Local News

Stricter sex offender rules among new state laws

Posted December 1, 2008 6:58 a.m. EST
Updated December 1, 2008 8:16 p.m. EST

— Sex offenders who commit certain crimes against children will face at least 25 years in prison and be required to stay registered with the state for 30 years under a new North Carolina statute that took effect Monday.

But some say part of the new rule that prohibits where convicted sex offenders can go is too vague and needs further clarification by the state Legislature.

The Jessica Lunsford Act – named for the 9-year-old former Gaston County girl who was kidnapped, raped and buried alive in 2005 by a convicted sex offender in Florida –restricts offenders from being within 300 feet of any place children gather, including playgrounds, day cares, schools and malls.

"Some of the things in there right now, I do have a concern about – the churches, the places in the malls where they may be shopping," Harrison said. "How are we going to enforce that?"

"We're getting calls from offenders who are released and want to follow the law. They don't know if they can go to a church with a day care in it," said Sarah Preston, legal counsel for the North Carolina ACLU.

The law also requires sex offenders to register with the local sheriff's office within three days of changing their address, and it also requires sex offenders who are released from prison to be monitored for life by a Global Positioning Satellite.

Other new laws require convicted sex offenders to register their e-mail addresses and other online user IDs with the state sex offender registry and make it a felony for registered sex offenders to access social networking sites such as MySpace and Facebook.

Gang activity if another focus among the 25 latest statutes.

Responding to a growing gang problem in both small-town and urban areas, the Legislature agreed in July to raise penalties for what's considered gang-related crimes, such as drive-by shootings.

Anyone considered to be a gang leader – as defined by the law – or trying to threaten someone to join a gang or prevent them from leaving one, also face new felony charges, with a maximum prison term of about four years.

In the past, prosecutors and police had few enforcement options, said John Hodges, president of the North Carolina Association of Chiefs of Police.

"I think it gives us a little more teeth, where we can have a little more bite in prevention," said Hodges, police chief of Hope Mills, which has seen gang graffiti and interest rise among young people. "We've sought this for a long time."

Lawmakers had worked on fashioning an anti-gang bill for three years. During the same period, the Governor's Crime Commission had estimated the number of gang members in the state had risen from 8,500 to more than 14,500.

The bill with new punishments got delayed last year as some lawmakers were concerned there wasn't enough done to deal with prevention.

A companion bill approved this year and already in effect ordered local juvenile crime prevention councils and others to get more involved in youth susceptible to gang activity.

The new law also gives young people the chance to remove a first-time gang conviction from their criminal records with good behavior.

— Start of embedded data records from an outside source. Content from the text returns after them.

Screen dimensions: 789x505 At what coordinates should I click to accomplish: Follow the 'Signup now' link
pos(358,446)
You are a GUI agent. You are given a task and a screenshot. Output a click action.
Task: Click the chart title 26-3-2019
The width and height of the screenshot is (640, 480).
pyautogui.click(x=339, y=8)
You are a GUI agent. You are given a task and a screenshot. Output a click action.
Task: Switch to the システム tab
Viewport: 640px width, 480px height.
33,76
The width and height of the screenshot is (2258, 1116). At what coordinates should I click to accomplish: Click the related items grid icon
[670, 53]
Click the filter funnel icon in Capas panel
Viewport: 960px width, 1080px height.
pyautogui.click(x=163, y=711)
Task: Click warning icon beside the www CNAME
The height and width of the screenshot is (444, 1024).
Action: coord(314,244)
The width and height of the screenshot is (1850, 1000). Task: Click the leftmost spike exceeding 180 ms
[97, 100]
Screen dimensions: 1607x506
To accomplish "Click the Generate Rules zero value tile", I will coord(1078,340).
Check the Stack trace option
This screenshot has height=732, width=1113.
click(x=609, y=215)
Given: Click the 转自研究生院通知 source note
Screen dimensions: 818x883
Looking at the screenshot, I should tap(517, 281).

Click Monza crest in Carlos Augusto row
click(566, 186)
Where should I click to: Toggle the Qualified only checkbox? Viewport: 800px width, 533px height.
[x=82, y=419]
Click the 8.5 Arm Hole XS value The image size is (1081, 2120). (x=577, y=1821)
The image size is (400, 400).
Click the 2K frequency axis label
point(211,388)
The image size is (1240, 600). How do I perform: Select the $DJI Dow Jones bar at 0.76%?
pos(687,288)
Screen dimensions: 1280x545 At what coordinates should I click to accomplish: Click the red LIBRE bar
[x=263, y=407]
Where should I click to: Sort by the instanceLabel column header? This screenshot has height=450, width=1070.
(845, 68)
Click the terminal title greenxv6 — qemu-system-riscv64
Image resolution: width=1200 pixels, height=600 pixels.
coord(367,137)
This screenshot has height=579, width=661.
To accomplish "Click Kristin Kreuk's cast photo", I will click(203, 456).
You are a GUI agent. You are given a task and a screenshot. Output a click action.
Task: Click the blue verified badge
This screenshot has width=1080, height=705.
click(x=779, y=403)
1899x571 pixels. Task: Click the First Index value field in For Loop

"We have a sense of balance in that we try to prevent kids from getting involved in gangs in the first place," said Sen. Malcolm Graham, D-Mecklenburg, a strong proponent of both pieces of legislation.

Responding to past and recent incidents, particularly in the South, the Legislature also agreed - starting Monday - to make it a higher grade of felony to burn a cross or hang a noose to intimidate. Cross burnings now are also illegal in any public place - before it had applied only to someone else's property or on public streets and highways.

Court clerks now also must report to a federal database the names of people who have been involuntarily committed to mental health treatment because they pose a threat to themselves or others. People identified in the database cannot purchase weapons because it's used by gun vendors when conducting background checks.

The mandatory reporting was recommended by a task force created by Attorney General Roy Cooper following the 2007 shooting rampage at Virginia Tech.

Other new laws approved by the Legislature include:

  • Expanding the state's video poker game ban to include a new form created as part of a retail promotion that allow people to play games resembling slot machines.
  • Making it a felony to stalk someone when the defendant is under a court order barred from such activity.
  • Raising the penalty for misdemeanor child abuse.
  • Stiffening the penalty for hit-and-runs in which a person suffers seriously bodily injuries.
  • Making vandalism resulting in more than $5,000 in damages a felony.
  • Strengthening the penalties for violating domestic violence protective orders.